My background understanding: Light incident on the depletion region of a photodiode excites electrons creating electron-hole pairs which are then swept to the edges of the depletion region by the electric field of the depletion region.

Question: Do the new charges at the edge of the depletion region make the depletion region more narrow therefore increasing the junction capacitance? Would this effect be noticeable in something like an avalanche photodiode where there are a lot more free charges?

I am just curious about photodiodes. Especially their effect on the frequency response of amplifiers.

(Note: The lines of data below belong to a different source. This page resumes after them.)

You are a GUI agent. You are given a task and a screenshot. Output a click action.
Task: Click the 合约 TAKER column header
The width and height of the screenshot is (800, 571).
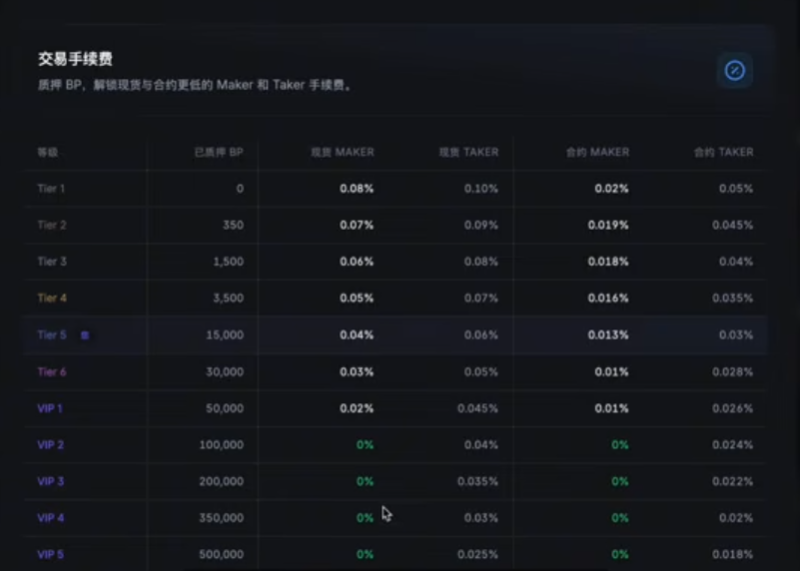[723, 152]
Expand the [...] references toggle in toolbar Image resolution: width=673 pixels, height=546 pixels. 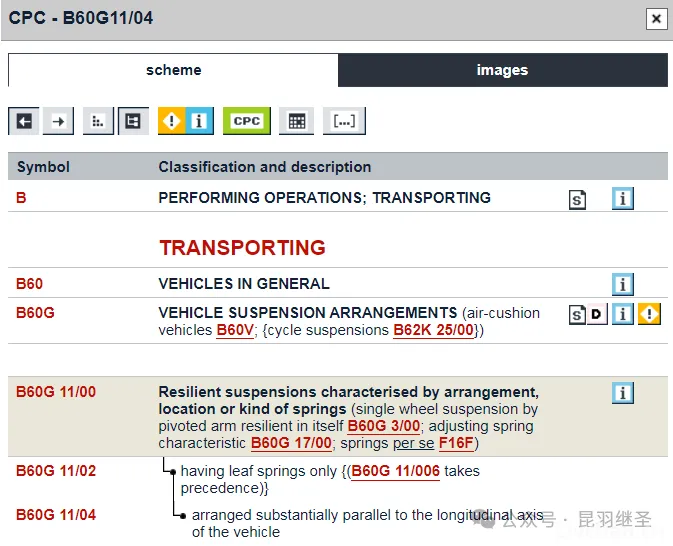pyautogui.click(x=344, y=121)
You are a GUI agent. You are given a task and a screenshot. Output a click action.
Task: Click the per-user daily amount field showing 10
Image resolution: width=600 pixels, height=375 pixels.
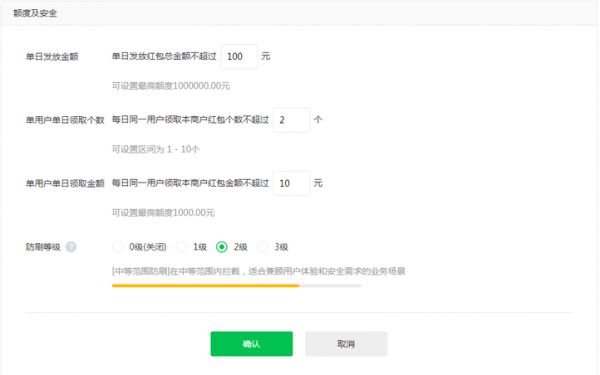tap(291, 184)
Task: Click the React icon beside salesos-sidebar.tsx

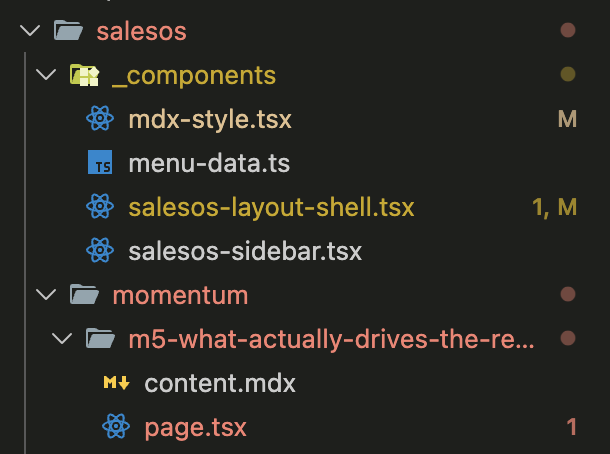Action: tap(100, 251)
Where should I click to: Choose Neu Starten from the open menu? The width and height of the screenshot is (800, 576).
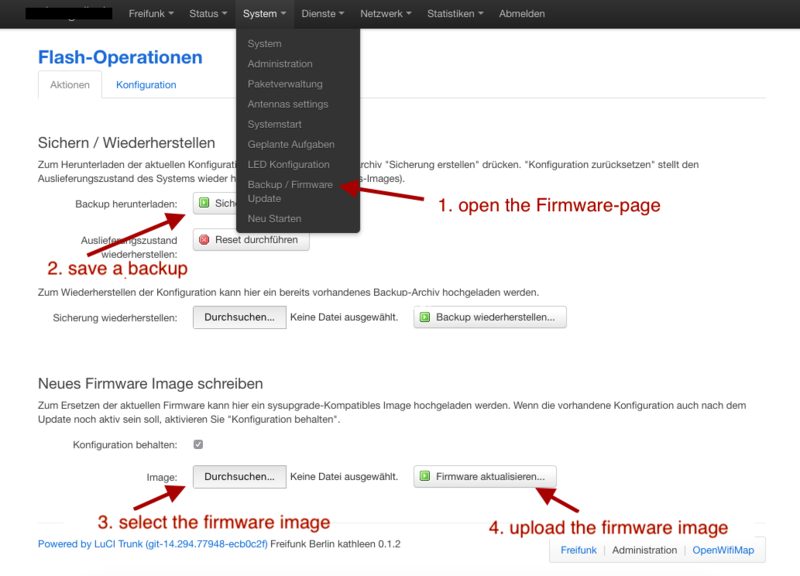point(274,218)
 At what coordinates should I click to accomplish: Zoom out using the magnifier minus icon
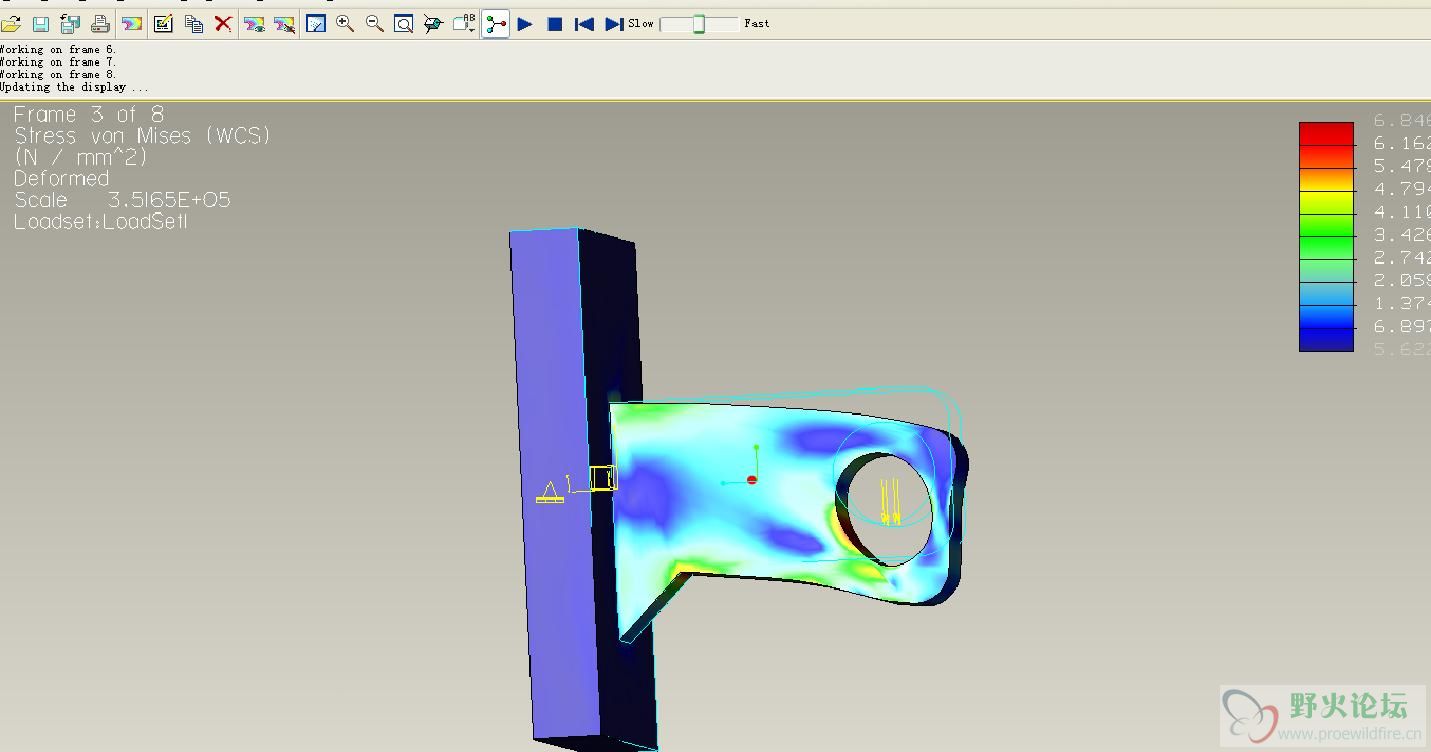pyautogui.click(x=374, y=24)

  • $\begingroup$ The generated carriers are swept out of the depletion region, and out of the device - they don't hang out by the depletion layer (this assumes a reverse biased diode). Now, with either no external bias, or high light levels, you can certainly change the width of the depletion layer, so there will be a change in capacitance (dc or small signal). $\endgroup$
    – Jon Custer
    Oct 20, 2016 at 20:57
  • $\begingroup$ @JonCuster, that would make a nice answer. $\endgroup$
    – rob
    Oct 21, 2016 at 4:14

1 Answer 1


The answer depends on the current/voltage ($I/V$) conditions you apply to the terminals of the photodiode during illumination:

(1) In an open circuit diode ($I=0$), a forward (photo-) voltage is created by the generated electrons and holes flowing to the n- and p-type side of the junction. Thus the depletion region will become narrower and the capacitance increases.

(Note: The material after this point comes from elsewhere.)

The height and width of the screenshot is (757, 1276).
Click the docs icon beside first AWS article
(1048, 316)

(2) In a short circuit photodiode ($V=0$), an outside photocurrent is flowing from the p- to the n-terminal while the built-in potential drop across the depletion zone is unchanged. Therefore the thickness of the depletion region and capacitance of the diode remain constant.

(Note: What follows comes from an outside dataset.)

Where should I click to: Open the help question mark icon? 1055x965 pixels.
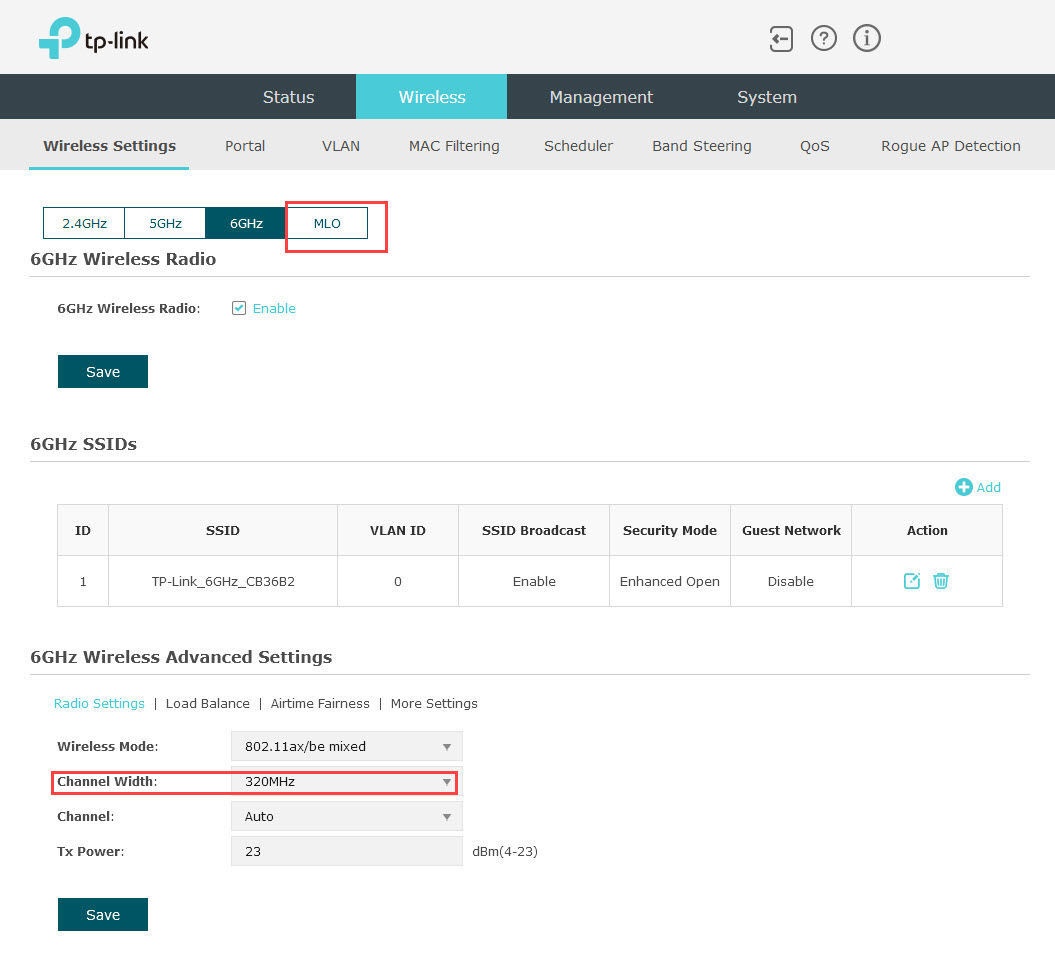click(823, 39)
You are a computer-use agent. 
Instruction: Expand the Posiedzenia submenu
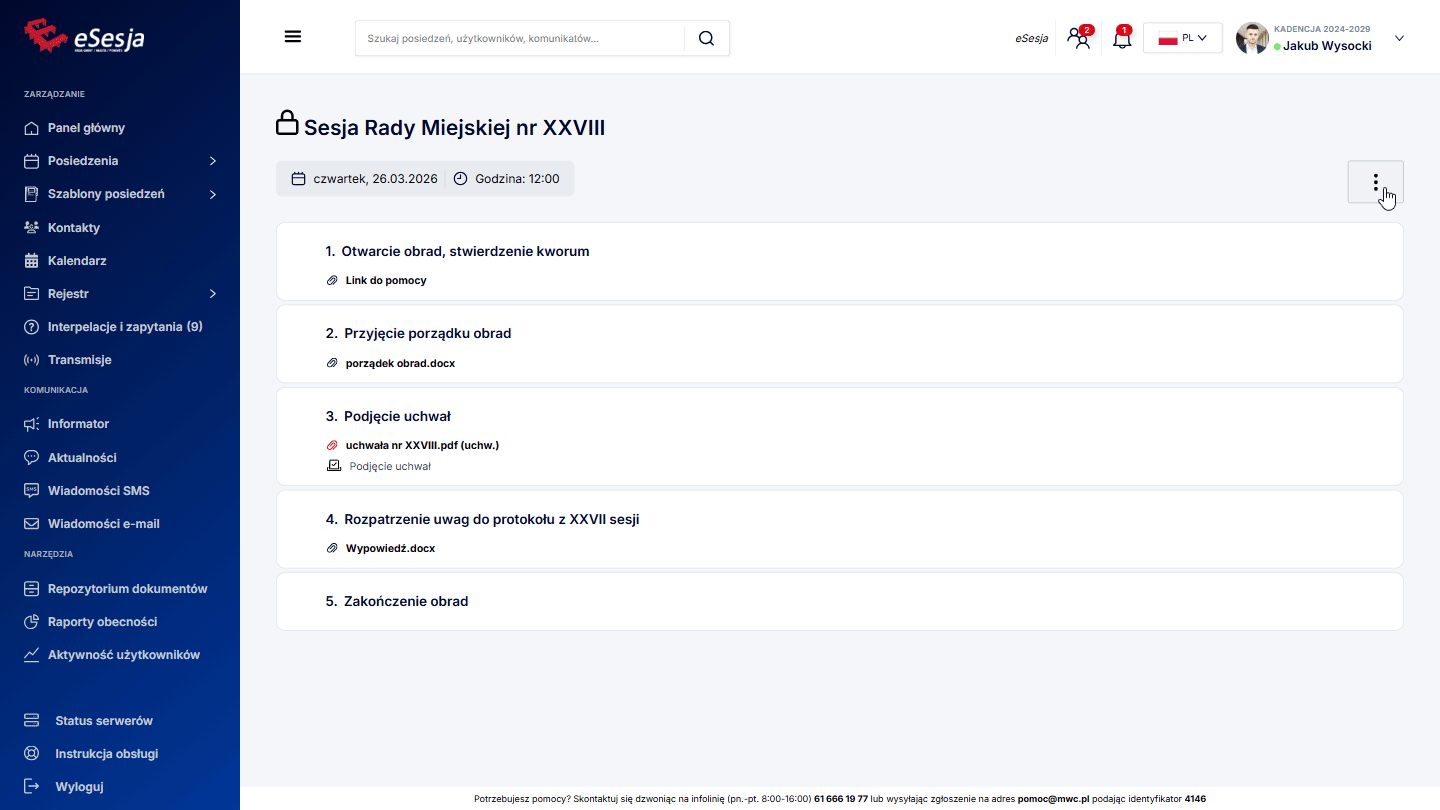pyautogui.click(x=212, y=161)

(3) An avalanche photodiode is operated under reverse bias in the bias region near the breakdown voltage where a high electric field in the depletion region causes charge carrier multiplication and thus a strong photocurrent gain. If a resistive load is used, a small decrease of the reverse bias voltage and depletion region thickness should occur leading to a capacitance increase.

Note: Any effects of diffusion capacitances are neglected in this answer.